Source data
--
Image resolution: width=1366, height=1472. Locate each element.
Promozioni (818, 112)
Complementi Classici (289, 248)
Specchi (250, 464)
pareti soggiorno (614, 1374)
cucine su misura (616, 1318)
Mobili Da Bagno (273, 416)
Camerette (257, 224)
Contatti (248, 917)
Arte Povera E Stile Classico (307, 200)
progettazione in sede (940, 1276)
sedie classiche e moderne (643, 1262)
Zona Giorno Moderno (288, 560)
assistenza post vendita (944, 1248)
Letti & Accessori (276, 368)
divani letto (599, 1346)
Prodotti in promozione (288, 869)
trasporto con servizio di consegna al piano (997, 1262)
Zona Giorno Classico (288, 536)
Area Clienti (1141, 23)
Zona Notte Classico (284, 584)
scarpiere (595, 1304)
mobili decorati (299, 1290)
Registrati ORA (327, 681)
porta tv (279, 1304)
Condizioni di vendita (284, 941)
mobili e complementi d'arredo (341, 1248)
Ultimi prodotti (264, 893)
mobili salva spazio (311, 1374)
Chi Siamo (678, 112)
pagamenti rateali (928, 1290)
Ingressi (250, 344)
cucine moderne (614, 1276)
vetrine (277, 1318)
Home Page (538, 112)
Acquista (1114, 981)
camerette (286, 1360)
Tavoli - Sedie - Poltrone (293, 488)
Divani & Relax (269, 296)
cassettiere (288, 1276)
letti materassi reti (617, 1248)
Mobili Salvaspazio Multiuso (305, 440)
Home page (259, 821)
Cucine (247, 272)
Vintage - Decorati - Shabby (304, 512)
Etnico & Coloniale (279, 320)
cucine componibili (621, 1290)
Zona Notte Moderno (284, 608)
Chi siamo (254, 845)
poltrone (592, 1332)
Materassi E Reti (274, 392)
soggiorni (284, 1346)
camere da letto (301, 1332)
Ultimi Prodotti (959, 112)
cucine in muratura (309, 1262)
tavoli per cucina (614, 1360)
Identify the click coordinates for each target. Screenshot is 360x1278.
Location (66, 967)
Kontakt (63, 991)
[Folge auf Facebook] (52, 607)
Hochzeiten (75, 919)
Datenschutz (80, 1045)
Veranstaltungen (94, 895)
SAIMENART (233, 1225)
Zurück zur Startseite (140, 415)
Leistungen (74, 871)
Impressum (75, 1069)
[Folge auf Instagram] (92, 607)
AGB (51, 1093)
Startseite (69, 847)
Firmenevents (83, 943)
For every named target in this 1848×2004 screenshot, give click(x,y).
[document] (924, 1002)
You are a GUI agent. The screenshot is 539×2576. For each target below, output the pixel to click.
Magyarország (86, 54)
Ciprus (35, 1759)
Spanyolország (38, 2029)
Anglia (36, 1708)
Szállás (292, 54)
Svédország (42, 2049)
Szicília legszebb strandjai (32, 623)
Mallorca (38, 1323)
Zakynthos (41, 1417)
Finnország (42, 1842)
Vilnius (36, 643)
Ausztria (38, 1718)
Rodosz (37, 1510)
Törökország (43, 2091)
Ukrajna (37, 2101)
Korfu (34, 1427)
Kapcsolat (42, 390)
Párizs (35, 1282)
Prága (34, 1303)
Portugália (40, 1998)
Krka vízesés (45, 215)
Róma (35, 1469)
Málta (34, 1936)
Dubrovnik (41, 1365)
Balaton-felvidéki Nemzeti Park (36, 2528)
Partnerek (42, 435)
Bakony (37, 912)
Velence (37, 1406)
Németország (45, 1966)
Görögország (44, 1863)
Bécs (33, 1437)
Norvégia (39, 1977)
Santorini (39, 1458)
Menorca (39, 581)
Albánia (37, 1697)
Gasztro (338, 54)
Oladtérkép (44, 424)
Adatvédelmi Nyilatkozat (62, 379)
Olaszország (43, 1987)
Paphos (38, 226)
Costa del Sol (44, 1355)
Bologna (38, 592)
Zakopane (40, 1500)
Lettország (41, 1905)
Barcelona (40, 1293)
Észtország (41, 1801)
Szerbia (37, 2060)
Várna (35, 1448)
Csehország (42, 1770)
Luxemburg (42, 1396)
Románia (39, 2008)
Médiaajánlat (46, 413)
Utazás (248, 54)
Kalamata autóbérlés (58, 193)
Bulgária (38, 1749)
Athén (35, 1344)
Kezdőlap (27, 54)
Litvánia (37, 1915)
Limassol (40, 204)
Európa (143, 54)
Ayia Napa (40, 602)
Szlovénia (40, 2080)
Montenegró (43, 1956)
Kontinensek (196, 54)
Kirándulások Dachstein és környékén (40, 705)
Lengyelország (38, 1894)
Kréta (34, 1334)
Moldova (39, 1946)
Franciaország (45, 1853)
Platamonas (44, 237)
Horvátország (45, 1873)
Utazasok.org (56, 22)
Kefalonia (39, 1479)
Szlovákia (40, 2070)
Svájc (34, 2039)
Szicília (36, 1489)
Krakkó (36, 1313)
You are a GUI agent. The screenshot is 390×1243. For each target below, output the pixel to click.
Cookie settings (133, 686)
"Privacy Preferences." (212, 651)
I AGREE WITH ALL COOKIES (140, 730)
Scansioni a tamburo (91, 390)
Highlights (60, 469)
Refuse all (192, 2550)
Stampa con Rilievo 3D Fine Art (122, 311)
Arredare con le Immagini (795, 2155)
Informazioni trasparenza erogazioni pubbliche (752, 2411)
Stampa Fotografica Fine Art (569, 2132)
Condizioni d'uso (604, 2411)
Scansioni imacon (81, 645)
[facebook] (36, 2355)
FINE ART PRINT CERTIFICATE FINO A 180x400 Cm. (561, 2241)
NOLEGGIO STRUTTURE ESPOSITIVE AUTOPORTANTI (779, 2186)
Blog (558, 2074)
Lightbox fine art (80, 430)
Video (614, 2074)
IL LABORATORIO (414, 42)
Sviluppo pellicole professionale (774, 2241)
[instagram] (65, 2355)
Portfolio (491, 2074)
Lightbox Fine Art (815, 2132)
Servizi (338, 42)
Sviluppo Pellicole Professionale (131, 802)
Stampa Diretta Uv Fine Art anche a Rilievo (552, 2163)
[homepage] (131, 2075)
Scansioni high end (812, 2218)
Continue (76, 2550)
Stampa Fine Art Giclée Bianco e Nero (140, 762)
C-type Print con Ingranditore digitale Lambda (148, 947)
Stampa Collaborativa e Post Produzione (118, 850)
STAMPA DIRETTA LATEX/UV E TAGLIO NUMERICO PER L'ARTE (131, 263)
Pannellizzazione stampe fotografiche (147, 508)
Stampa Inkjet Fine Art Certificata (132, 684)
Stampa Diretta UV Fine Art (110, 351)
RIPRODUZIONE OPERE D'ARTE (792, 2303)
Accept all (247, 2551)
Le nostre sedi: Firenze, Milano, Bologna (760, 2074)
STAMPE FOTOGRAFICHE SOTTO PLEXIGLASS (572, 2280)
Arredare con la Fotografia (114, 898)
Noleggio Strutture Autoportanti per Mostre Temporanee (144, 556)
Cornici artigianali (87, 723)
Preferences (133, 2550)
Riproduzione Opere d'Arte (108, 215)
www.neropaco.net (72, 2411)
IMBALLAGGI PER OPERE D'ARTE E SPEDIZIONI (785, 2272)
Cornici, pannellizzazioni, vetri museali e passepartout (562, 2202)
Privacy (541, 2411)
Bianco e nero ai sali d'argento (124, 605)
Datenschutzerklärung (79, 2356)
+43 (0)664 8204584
--
### Task directions
Retyping the data above exactly and in full is the task.

### Answer space
Image resolution: width=1366, height=1472. Locate each element.
Promozioni (818, 112)
Complementi Classici (289, 248)
Specchi (250, 464)
pareti soggiorno (614, 1374)
cucine su misura (616, 1318)
Mobili Da Bagno (273, 416)
Camerette (257, 224)
Contatti (248, 917)
Arte Povera E Stile Classico (307, 200)
progettazione in sede (940, 1276)
sedie classiche e moderne (643, 1262)
Zona Giorno Moderno (288, 560)
assistenza post vendita (944, 1248)
Letti & Accessori (276, 368)
divani letto (599, 1346)
Prodotti in promozione (288, 869)
trasporto con servizio di consegna al piano (997, 1262)
Zona Giorno Classico (288, 536)
Area Clienti (1141, 23)
Zona Notte Classico (284, 584)
scarpiere (595, 1304)
mobili decorati (299, 1290)
Registrati ORA (327, 681)
porta tv (279, 1304)
Condizioni di vendita (284, 941)
mobili e complementi d'arredo (341, 1248)
Ultimi prodotti (264, 893)
mobili salva spazio (311, 1374)
Chi Siamo (678, 112)
pagamenti rateali (928, 1290)
Ingressi (250, 344)
cucine moderne (614, 1276)
vetrine (277, 1318)
Home Page (538, 112)
Acquista (1114, 981)
camerette (286, 1360)
Tavoli - Sedie - Poltrone (293, 488)
Divani & Relax (269, 296)
cassettiere (288, 1276)
letti materassi reti (617, 1248)
Mobili Salvaspazio Multiuso (305, 440)
Home page (259, 821)
Cucine (247, 272)
Vintage - Decorati - Shabby (304, 512)
Etnico & Coloniale (279, 320)
cucine componibili (621, 1290)
Zona Notte Moderno (284, 608)
Chi siamo (254, 845)
poltrone (592, 1332)
Materassi E Reti (274, 392)
soggiorni (284, 1346)
camere da letto (301, 1332)
Ultimi Prodotti (959, 112)
cucine in muratura (309, 1262)
tavoli per cucina (614, 1360)
Identify the click coordinates for each target. Screenshot is 360x1278.
Location (66, 967)
Kontakt (63, 991)
[Folge auf Facebook] (52, 607)
Hochzeiten (75, 919)
Datenschutz (80, 1045)
Veranstaltungen (94, 895)
SAIMENART (233, 1225)
Zurück zur Startseite (140, 415)
Leistungen (74, 871)
Impressum (75, 1069)
[Folge auf Instagram] (92, 607)
AGB (51, 1093)
Startseite (69, 847)
Firmenevents (83, 943)
For every named target in this 1848×2004 screenshot, give click(x,y).
[document] (924, 1002)
You are a GUI agent. The screenshot is 539×2576. For each target below, output the pixel to click.
Magyarország (86, 54)
Ciprus (35, 1759)
Spanyolország (38, 2029)
Anglia (36, 1708)
Szállás (292, 54)
Svédország (42, 2049)
Szicília legszebb strandjai (32, 623)
Mallorca (38, 1323)
Zakynthos (41, 1417)
Finnország (42, 1842)
Vilnius (36, 643)
Ausztria (38, 1718)
Rodosz (37, 1510)
Törökország (43, 2091)
Ukrajna (37, 2101)
Korfu (34, 1427)
Kapcsolat (42, 390)
Párizs (35, 1282)
Prága (34, 1303)
Portugália (40, 1998)
Krka vízesés (45, 215)
Róma (35, 1469)
Málta (34, 1936)
Dubrovnik (41, 1365)
Balaton-felvidéki Nemzeti Park (36, 2528)
Partnerek (42, 435)
Bakony (37, 912)
Velence (37, 1406)
Németország (45, 1966)
Görögország (44, 1863)
Bécs (33, 1437)
Norvégia (39, 1977)
Santorini (39, 1458)
Menorca (39, 581)
Albánia (37, 1697)
Gasztro (338, 54)
Oladtérkép (44, 424)
Adatvédelmi Nyilatkozat (62, 379)
Olaszország (43, 1987)
Paphos (38, 226)
Costa del Sol (44, 1355)
Bologna (38, 592)
Zakopane (40, 1500)
Lettország (41, 1905)
Barcelona (40, 1293)
Észtország (41, 1801)
Szerbia (37, 2060)
Várna (35, 1448)
Csehország (42, 1770)
Luxemburg (42, 1396)
Románia (39, 2008)
Médiaajánlat (46, 413)
Utazás (248, 54)
Kalamata autóbérlés (58, 193)
Bulgária (38, 1749)
Athén (35, 1344)
Kezdőlap (27, 54)
Litvánia (37, 1915)
Limassol (40, 204)
Európa (143, 54)
Ayia Napa (40, 602)
Szlovénia (40, 2080)
Montenegró (43, 1956)
Kontinensek (196, 54)
Kirándulások Dachstein és környékén (40, 705)
Lengyelország (38, 1894)
Kréta (34, 1334)
Moldova (39, 1946)
Franciaország (45, 1853)
Platamonas (44, 237)
Horvátország (45, 1873)
Utazasok.org (56, 22)
Kefalonia (39, 1479)
Szlovákia (40, 2070)
Svájc (34, 2039)
Szicília (36, 1489)
Krakkó (36, 1313)
You are a GUI agent. The screenshot is 390×1243. For each target below, output the pixel to click.
Cookie settings (133, 686)
"Privacy Preferences." (212, 651)
I AGREE WITH ALL COOKIES (140, 730)
Scansioni a tamburo (91, 390)
Highlights (60, 469)
Refuse all (192, 2550)
Stampa con Rilievo 3D Fine Art (122, 311)
Arredare con le Immagini (795, 2155)
Informazioni trasparenza erogazioni pubbliche (752, 2411)
Stampa Fotografica Fine Art (569, 2132)
Condizioni d'uso (604, 2411)
Scansioni imacon (81, 645)
[facebook] (36, 2355)
FINE ART PRINT CERTIFICATE FINO A 180x400 Cm. (561, 2241)
NOLEGGIO STRUTTURE ESPOSITIVE AUTOPORTANTI (779, 2186)
Blog (558, 2074)
Lightbox fine art (80, 430)
Video (614, 2074)
IL LABORATORIO (414, 42)
Sviluppo pellicole professionale (774, 2241)
[instagram] (65, 2355)
Portfolio (491, 2074)
Lightbox Fine Art (815, 2132)
Servizi (338, 42)
Sviluppo Pellicole Professionale (131, 802)
Stampa Diretta Uv Fine Art anche a Rilievo (552, 2163)
[homepage] (131, 2075)
Scansioni high end (812, 2218)
Continue (76, 2550)
Stampa Fine Art Giclée Bianco e Nero (140, 762)
C-type Print con Ingranditore digitale Lambda (148, 947)
Stampa Collaborativa e Post Produzione (118, 850)
STAMPA DIRETTA LATEX/UV E TAGLIO NUMERICO PER L'ARTE (131, 263)
Pannellizzazione stampe fotografiche (147, 508)
Stampa Inkjet Fine Art Certificata (132, 684)
Stampa Diretta UV Fine Art (110, 351)
RIPRODUZIONE OPERE D'ARTE (792, 2303)
Accept all (247, 2551)
Le nostre sedi: Firenze, Milano, Bologna (760, 2074)
STAMPE FOTOGRAFICHE SOTTO PLEXIGLASS (572, 2280)
Arredare con la Fotografia (114, 898)
Noleggio Strutture Autoportanti per Mostre Temporanee (144, 556)
Cornici artigianali (87, 723)
Preferences (133, 2550)
Riproduzione Opere d'Arte (108, 215)
www.neropaco.net (72, 2411)
IMBALLAGGI PER OPERE D'ARTE E SPEDIZIONI (785, 2272)
Cornici, pannellizzazioni, vetri museali e passepartout (562, 2202)
Privacy (541, 2411)
Bianco e nero ai sali d'argento (124, 605)
Datenschutzerklärung (79, 2356)
+43 (0)664 8204584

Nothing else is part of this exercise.